In uncovering the diversity of parasitoid life in this northern region, we would prefer to invoke a long list of ecological and host associations that would facilitate the process of recognizing these barcode groups as separate species. However, unlike specimens accrued through extremely special, long-term rearing programmes (e.g. Area de Conservacion de Guanacaste; Smith et al. 2008), this kind of intimate information is extremely unlikely to ever be available for these specimens. To survey regions using these taxa, but lacking such a cloud of meta-data, we need an approach that is not as exposed to this impediment of collection and taxonomy. An important associated conclusion is that although it has been recognized that an approach merging barcoding and field studies will greatly refine known arthropod diversity (Leather et al. 2008), these conclusions were targeted towards the soil and canopies of tropical rainforest.
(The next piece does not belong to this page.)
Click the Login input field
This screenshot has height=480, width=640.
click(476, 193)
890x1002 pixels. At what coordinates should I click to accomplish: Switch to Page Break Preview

Our work suggests that benefits accrued from integrating barcoding and field studies will not be restricted to the tropics and will certainly be evident even in the near-north.

Biologists studying microbial and unicellular life have long recognized the critical role that a phylogenetic approach can bring to surveying life (Crozier et al. 1999); we feel that a PD analysis of standardized DNA barcodes can offer the same benefits to eukaryotic life. A direct phylogenetic assessment will permit researchers to avoid the taxonomic impediment that affects many groups of terrestrial arthropods and will provide a transparent and comparable snapshot of the evolutionary potential of a set of sites. In the long run, while the barcode information will be a portion of the integrative taxonomic framework that seeks to name all specimens in a region, in the short to near term, the information can be used to answer questions of biodiversity assessment, conservation and estimation of sampling efficiency without waiting for the necessarily slower process of taxonomy. In parallel, the process provides a wealth of new material for the taxonomic enterprise among taxa that have often been neglected due to their perceived taxonomic opacity. Maximizing preserved evolutionary history, as represented by distance within phylogenetic trees using a standardized DNA barcode, provides a triage tool advantageous to both ecologists and conservationists.


We thank Torbjoern Ekrem and Elisabeth Stur (for setting up and maintaining the traps in 2006), Dirk Steinke, Jayme Sones and MD. A. Hannan (for specimen preparation collation, validation and curation), Kate Crosby and Anibal Castillo (for diligent, thorough and thoughtful laboratory assistance), Rick Turner (for photographs), and Alex Borisenko, Robert Hanner, Mehrdad Hajibabaei, Natalia Ivanova, Sujeevan Ratnasingham, Rodolphe Rougerie, Justin Schonfeld, Dirk Steinke and Xin Zhou, (for thoughtful comments on an earlier draft of this manuscript). This research was supported by an NSERC International Polar Year Grant, the Canadian Barcode of Life Research Network from Genome Canada through the Ontario Genomics Institute and other sponsors listed at polarbarcoding.org.

Conflict of interest statement

The authors have no conflict of interest to declare and note that the funders of this research had no role in study design, data collection and analysis, decision to publish, or preparation of the manuscript.